───── Input material

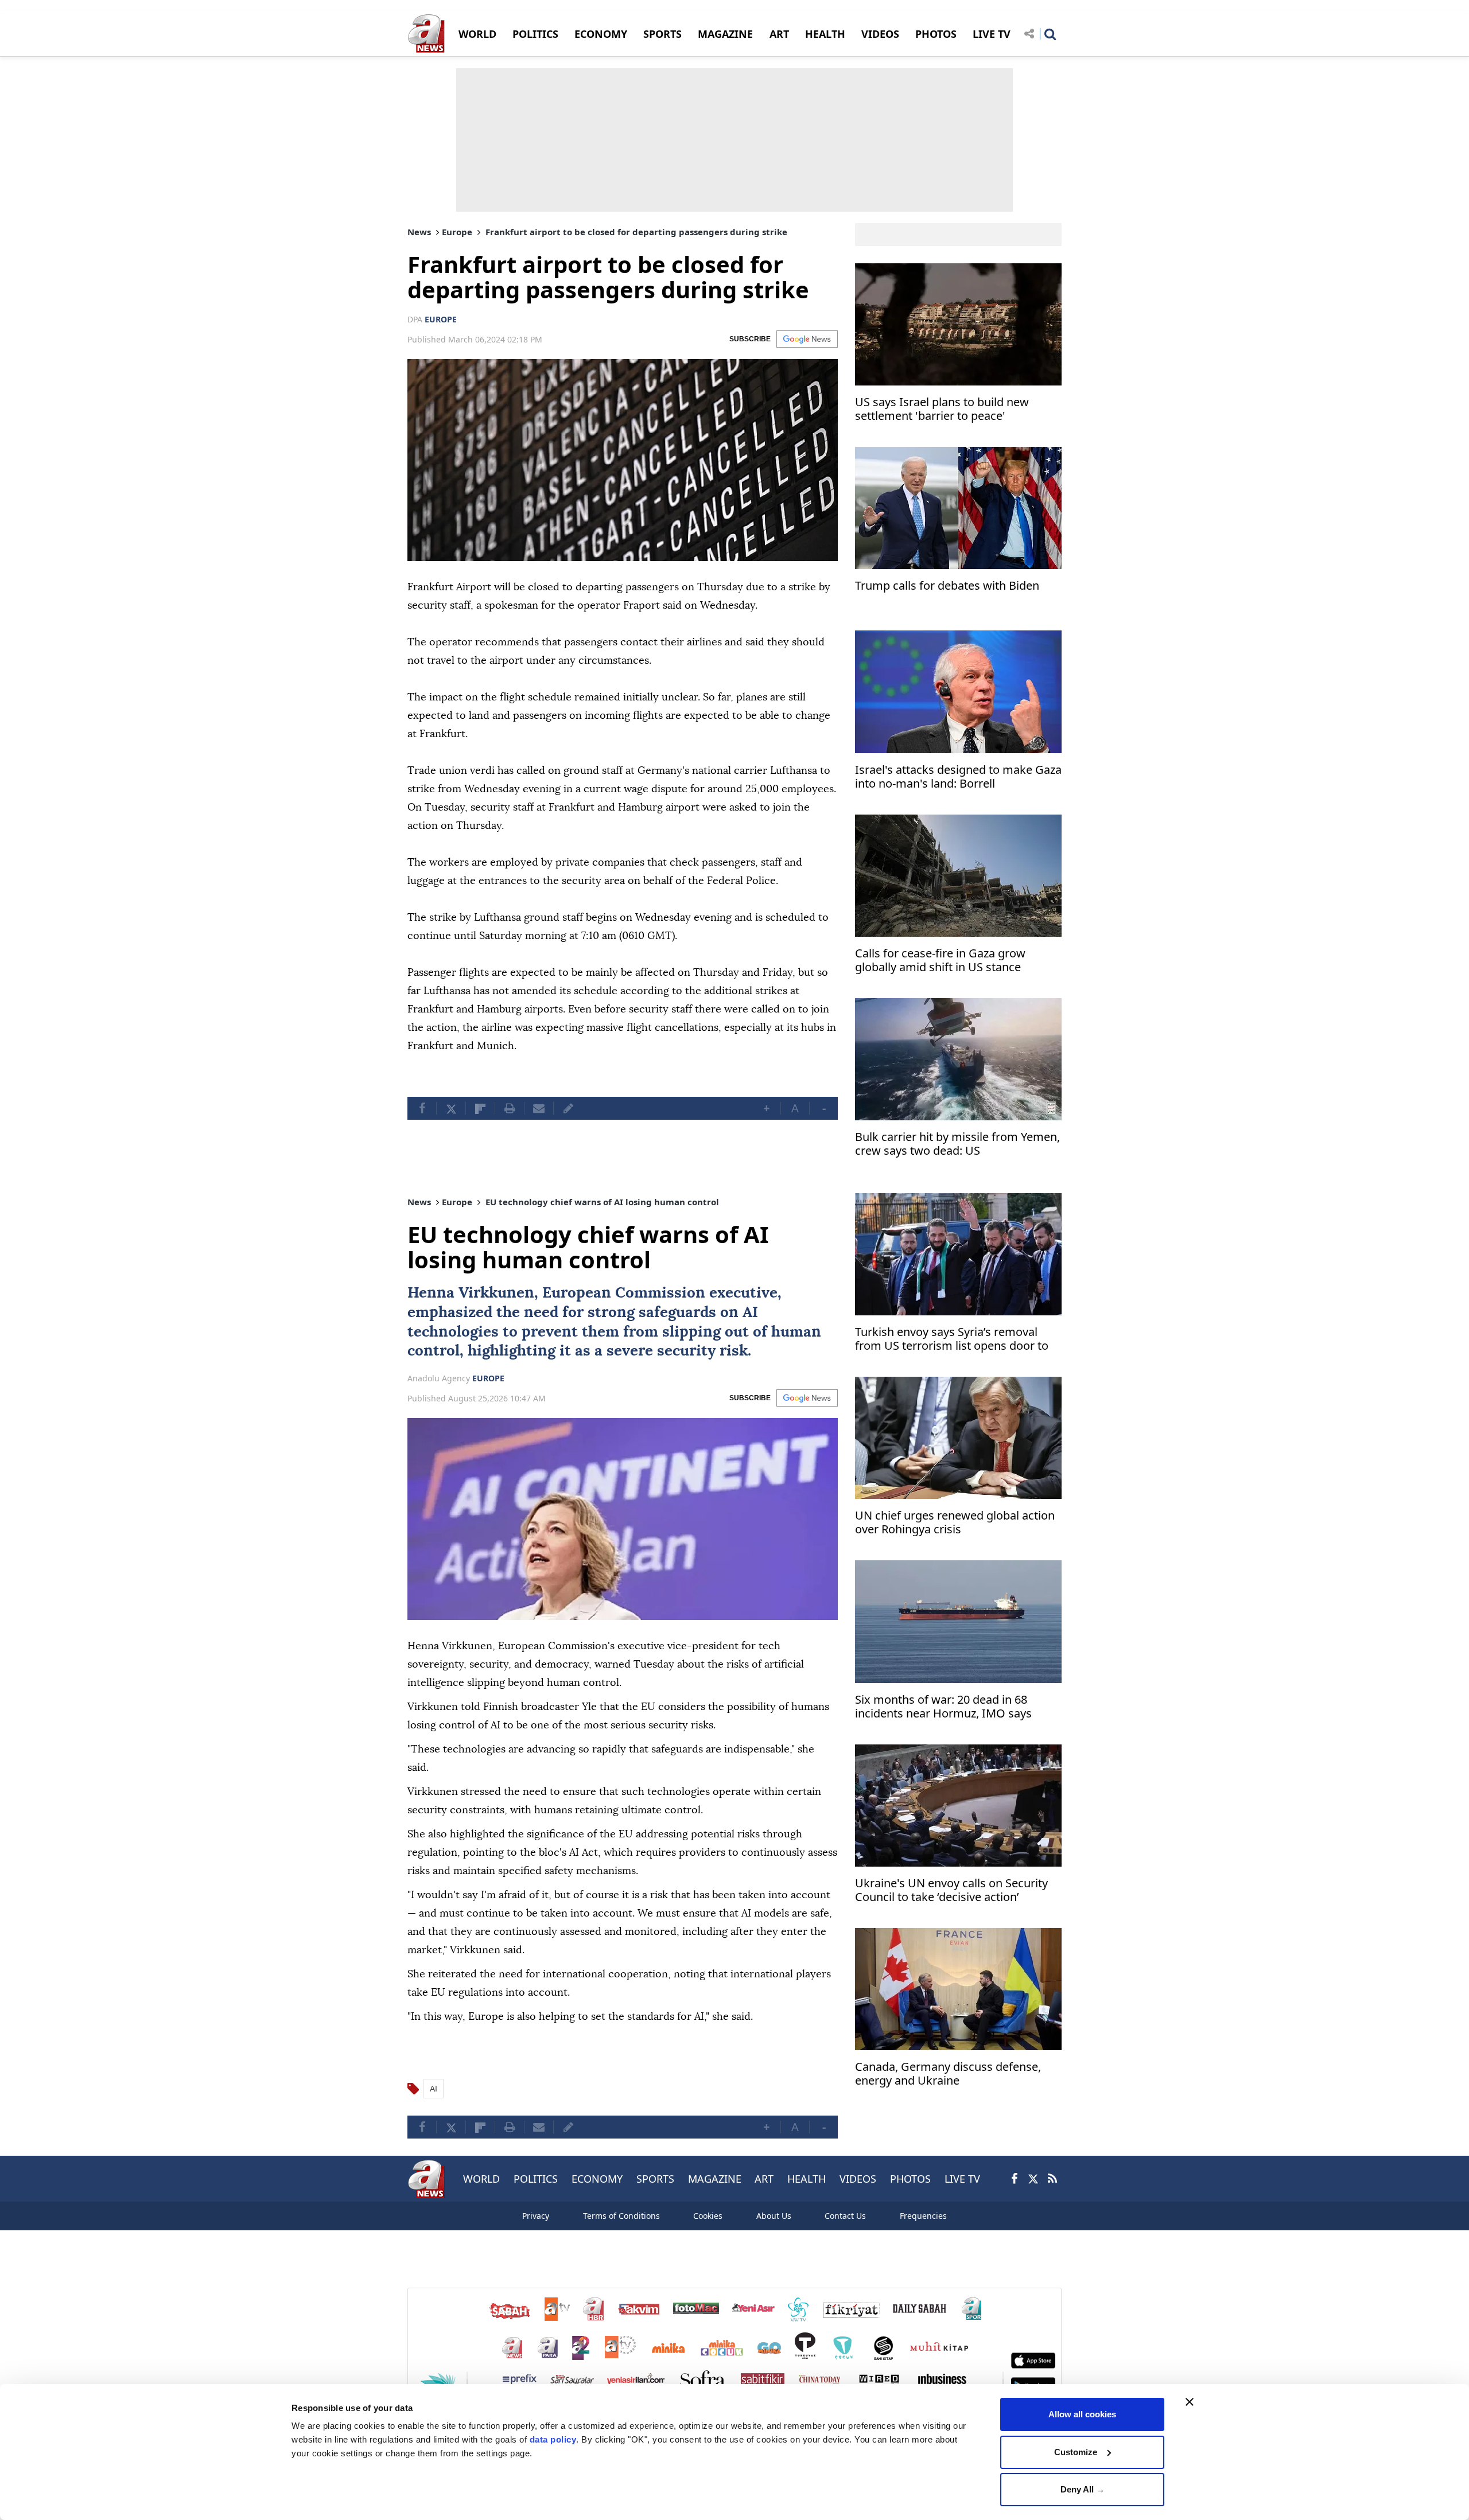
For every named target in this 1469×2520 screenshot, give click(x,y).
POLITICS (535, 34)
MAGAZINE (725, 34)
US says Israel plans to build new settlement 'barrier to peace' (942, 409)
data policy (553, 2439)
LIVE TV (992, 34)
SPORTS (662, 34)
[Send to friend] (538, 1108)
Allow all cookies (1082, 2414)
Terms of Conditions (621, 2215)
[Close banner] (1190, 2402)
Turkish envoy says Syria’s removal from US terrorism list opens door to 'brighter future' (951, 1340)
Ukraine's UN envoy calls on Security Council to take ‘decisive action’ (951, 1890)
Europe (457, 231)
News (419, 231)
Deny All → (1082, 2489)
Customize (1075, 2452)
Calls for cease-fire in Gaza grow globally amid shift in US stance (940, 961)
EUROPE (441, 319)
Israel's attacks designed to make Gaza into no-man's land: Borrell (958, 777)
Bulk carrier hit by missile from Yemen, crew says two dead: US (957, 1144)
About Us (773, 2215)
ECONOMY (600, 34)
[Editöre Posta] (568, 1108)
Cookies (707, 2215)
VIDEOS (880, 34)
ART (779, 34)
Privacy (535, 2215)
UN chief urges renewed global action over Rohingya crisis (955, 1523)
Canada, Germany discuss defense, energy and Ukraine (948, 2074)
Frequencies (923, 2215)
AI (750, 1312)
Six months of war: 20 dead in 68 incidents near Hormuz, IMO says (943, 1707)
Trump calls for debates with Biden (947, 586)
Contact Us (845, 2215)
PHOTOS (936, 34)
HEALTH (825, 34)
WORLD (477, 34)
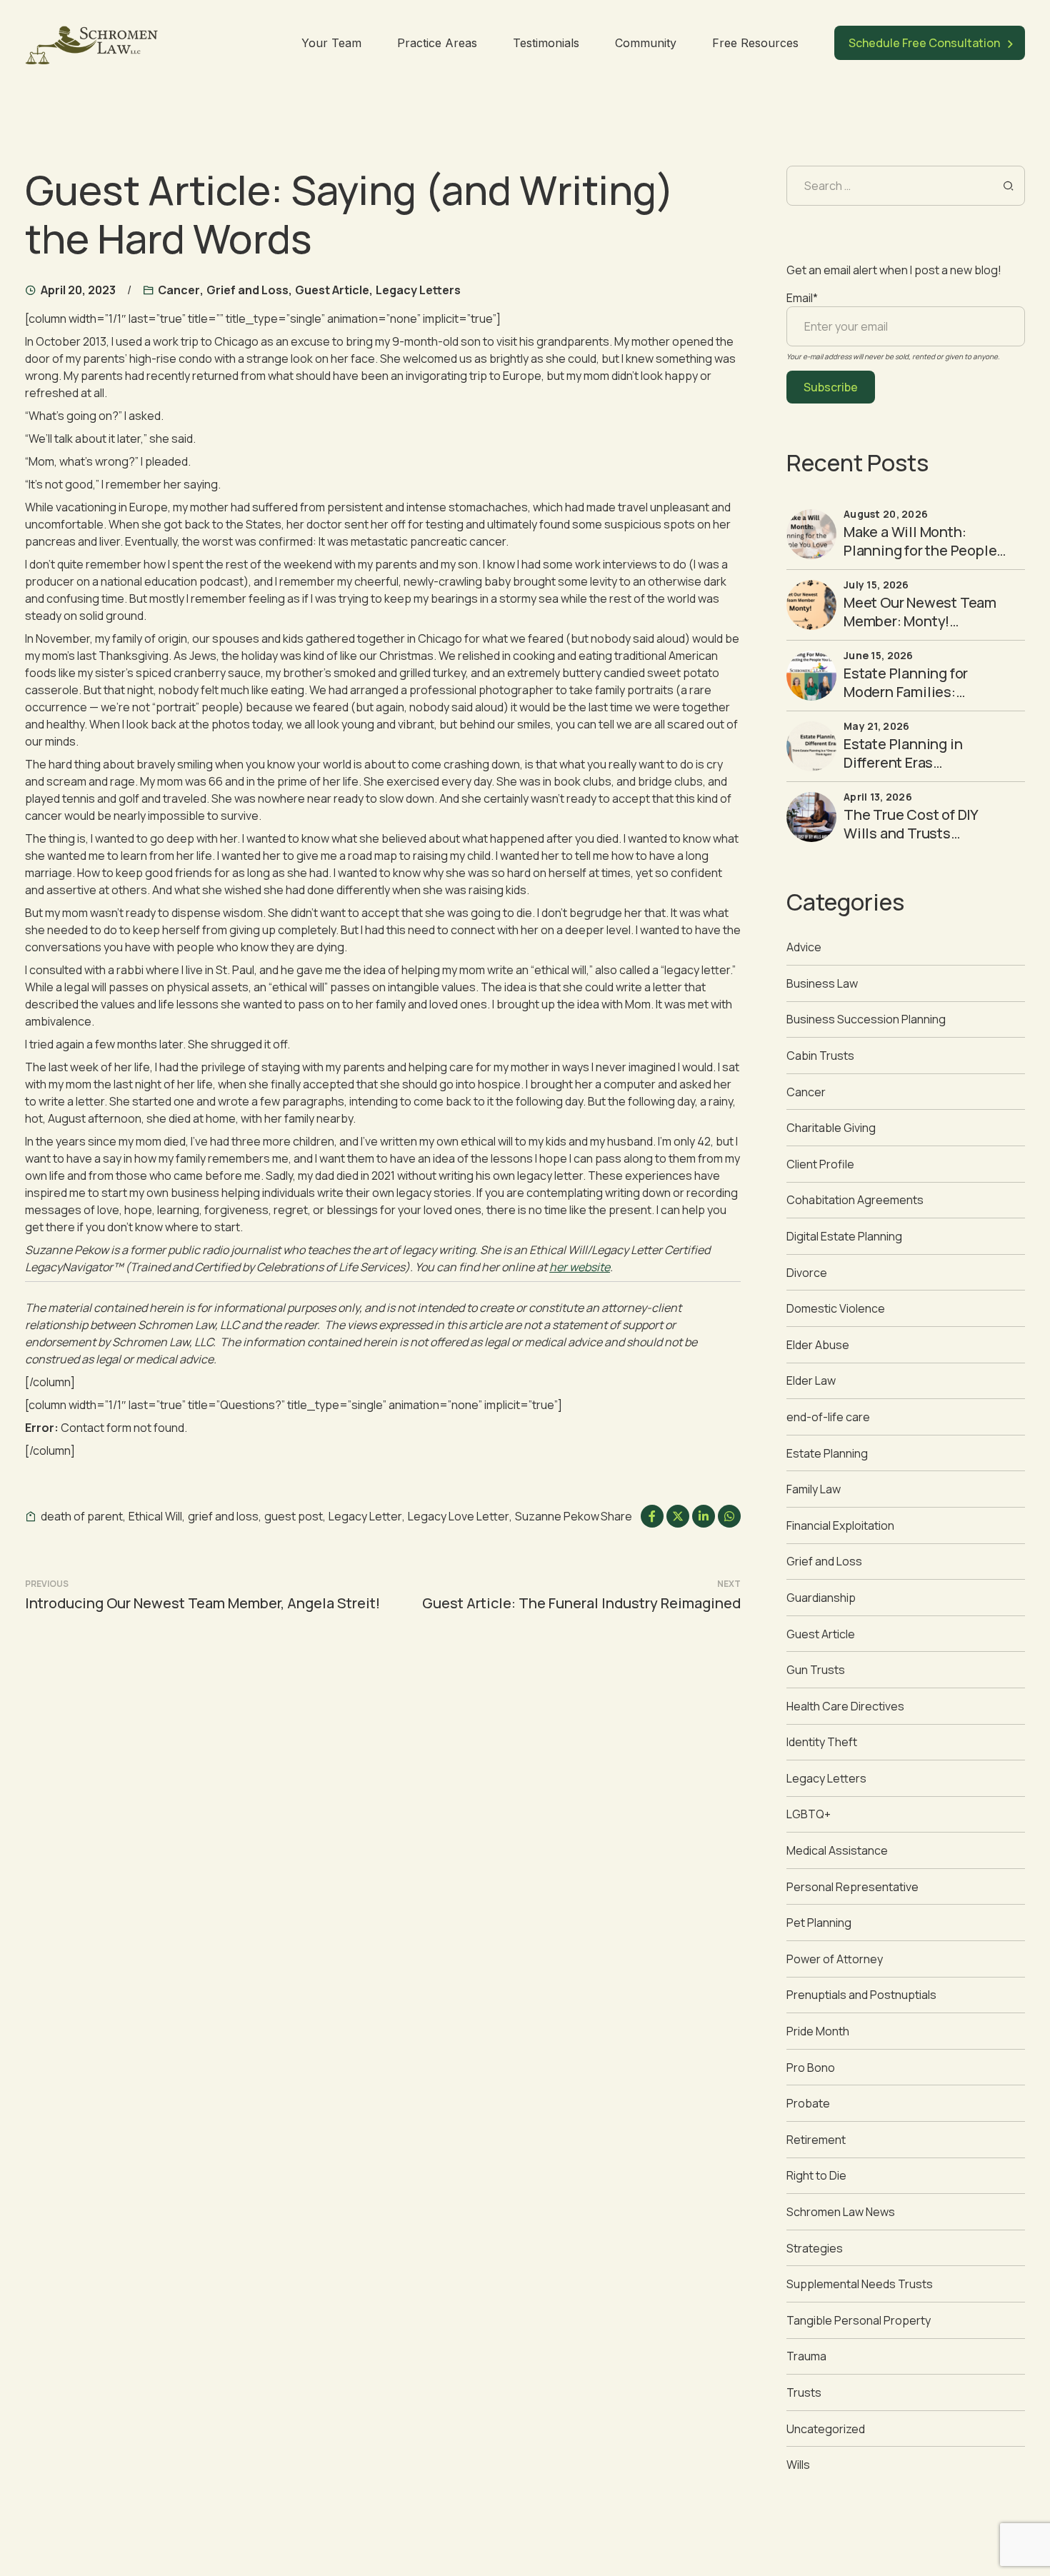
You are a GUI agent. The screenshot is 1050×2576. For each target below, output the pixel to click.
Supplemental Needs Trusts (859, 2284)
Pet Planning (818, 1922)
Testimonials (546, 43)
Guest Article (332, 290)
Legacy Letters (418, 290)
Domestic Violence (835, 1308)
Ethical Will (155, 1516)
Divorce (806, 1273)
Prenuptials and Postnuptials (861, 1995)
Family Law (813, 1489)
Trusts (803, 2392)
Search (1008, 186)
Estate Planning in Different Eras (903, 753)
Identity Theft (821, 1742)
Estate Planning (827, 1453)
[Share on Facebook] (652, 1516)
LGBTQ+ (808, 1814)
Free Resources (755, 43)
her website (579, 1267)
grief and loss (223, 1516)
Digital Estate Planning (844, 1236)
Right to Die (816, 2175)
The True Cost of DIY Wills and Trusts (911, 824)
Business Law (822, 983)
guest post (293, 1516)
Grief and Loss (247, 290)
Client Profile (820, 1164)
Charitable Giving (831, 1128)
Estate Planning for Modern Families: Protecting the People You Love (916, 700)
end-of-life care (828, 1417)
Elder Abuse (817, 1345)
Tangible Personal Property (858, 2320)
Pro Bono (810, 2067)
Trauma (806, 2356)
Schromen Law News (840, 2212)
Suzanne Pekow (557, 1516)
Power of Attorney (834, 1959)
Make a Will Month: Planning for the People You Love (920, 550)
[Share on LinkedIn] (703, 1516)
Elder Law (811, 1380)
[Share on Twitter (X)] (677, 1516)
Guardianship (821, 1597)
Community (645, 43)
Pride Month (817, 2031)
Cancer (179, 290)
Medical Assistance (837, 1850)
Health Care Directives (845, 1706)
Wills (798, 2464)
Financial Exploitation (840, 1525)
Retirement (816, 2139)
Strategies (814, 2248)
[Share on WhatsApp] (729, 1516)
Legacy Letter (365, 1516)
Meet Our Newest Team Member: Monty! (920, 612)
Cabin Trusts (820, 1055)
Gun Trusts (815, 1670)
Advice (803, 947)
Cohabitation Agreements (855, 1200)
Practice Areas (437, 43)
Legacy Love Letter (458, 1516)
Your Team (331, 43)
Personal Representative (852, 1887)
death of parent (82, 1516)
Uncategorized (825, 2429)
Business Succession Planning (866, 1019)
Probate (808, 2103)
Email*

──────────

» **The problem**
The records above need to be restated word for word, with the pictures left out.

» **Answer to the exercise**
For every named target in this 1469×2520 screenshot, give click(x,y).
POLITICS (535, 34)
MAGAZINE (725, 34)
US says Israel plans to build new settlement 'barrier to peace' (942, 409)
data policy (553, 2439)
LIVE TV (992, 34)
SPORTS (662, 34)
[Send to friend] (538, 1108)
Allow all cookies (1082, 2414)
Terms of Conditions (621, 2215)
[Close banner] (1190, 2402)
Turkish envoy says Syria’s removal from US terrorism list opens door to 'brighter future' (951, 1340)
Ukraine's UN envoy calls on Security Council to take ‘decisive action’ (951, 1890)
Europe (457, 231)
News (419, 231)
Deny All → (1082, 2489)
Customize (1075, 2452)
Calls for cease-fire in Gaza grow globally amid shift in US stance (940, 961)
EUROPE (441, 319)
Israel's attacks designed to make Gaza into no-man's land: Borrell (958, 777)
Bulk carrier hit by missile from Yemen, crew says two dead: US (957, 1144)
About Us (773, 2215)
ECONOMY (600, 34)
[Editöre Posta] (568, 1108)
Cookies (707, 2215)
VIDEOS (880, 34)
ART (779, 34)
Privacy (535, 2215)
UN chief urges renewed global action over Rohingya crisis (955, 1523)
Canada, Germany discuss defense, energy and Ukraine (948, 2074)
Frequencies (923, 2215)
AI (750, 1312)
Six months of war: 20 dead in 68 incidents near Hormuz, IMO says (943, 1707)
Trump calls for debates with Biden (947, 586)
Contact Us (845, 2215)
PHOTOS (936, 34)
HEALTH (825, 34)
WORLD (477, 34)
You are a GUI agent. The screenshot is 1050×2576. For each target below, output the pixel to click.
Supplemental Needs Trusts (859, 2284)
Pet Planning (818, 1922)
Testimonials (546, 43)
Guest Article (332, 290)
Legacy Letters (418, 290)
Domestic Violence (835, 1308)
Ethical Will (155, 1516)
Divorce (806, 1273)
Prenuptials and Postnuptials (861, 1995)
Family Law (813, 1489)
Trusts (803, 2392)
Search (1008, 186)
Estate Planning in Different Eras (903, 753)
Identity Theft (821, 1742)
Estate Planning (827, 1453)
[Share on Facebook] (652, 1516)
LGBTQ+ (808, 1814)
Free Resources (755, 43)
her website (579, 1267)
grief and loss (223, 1516)
Digital Estate Planning (844, 1236)
Right to Die (816, 2175)
The True Cost of DIY Wills and Trusts (911, 824)
Business Law (822, 983)
guest post (293, 1516)
Grief and Loss (247, 290)
Client Profile (820, 1164)
Charitable Giving (831, 1128)
Estate Planning for Modern Families: Protecting the People You Love (916, 700)
end-of-life care (828, 1417)
Elder Abuse (817, 1345)
Tangible Personal Property (858, 2320)
Pro Bono (810, 2067)
Trauma (806, 2356)
Schromen Law News (840, 2212)
Suzanne Pekow (557, 1516)
Power of Attorney (834, 1959)
Make a Will Month: Planning for the People You Love (920, 550)
[Share on LinkedIn] (703, 1516)
Elder Law (811, 1380)
[Share on Twitter (X)] (677, 1516)
Guardianship (821, 1597)
Community (645, 43)
Pride Month (817, 2031)
Cancer (179, 290)
Medical Assistance (837, 1850)
Health Care Directives (845, 1706)
Wills (798, 2464)
Financial Exploitation (840, 1525)
Retirement (816, 2139)
Strategies (814, 2248)
[Share on WhatsApp] (729, 1516)
Legacy Letter (365, 1516)
Meet Our Newest Team Member: Monty! (920, 612)
Cabin Trusts (820, 1055)
Gun Trusts (815, 1670)
Advice (803, 947)
Cohabitation Agreements (855, 1200)
Practice Areas (437, 43)
Legacy Love Letter (458, 1516)
Your Team (331, 43)
Personal Representative (852, 1887)
death of parent (82, 1516)
Uncategorized (825, 2429)
Business Succession Planning (866, 1019)
Probate (808, 2103)
Email*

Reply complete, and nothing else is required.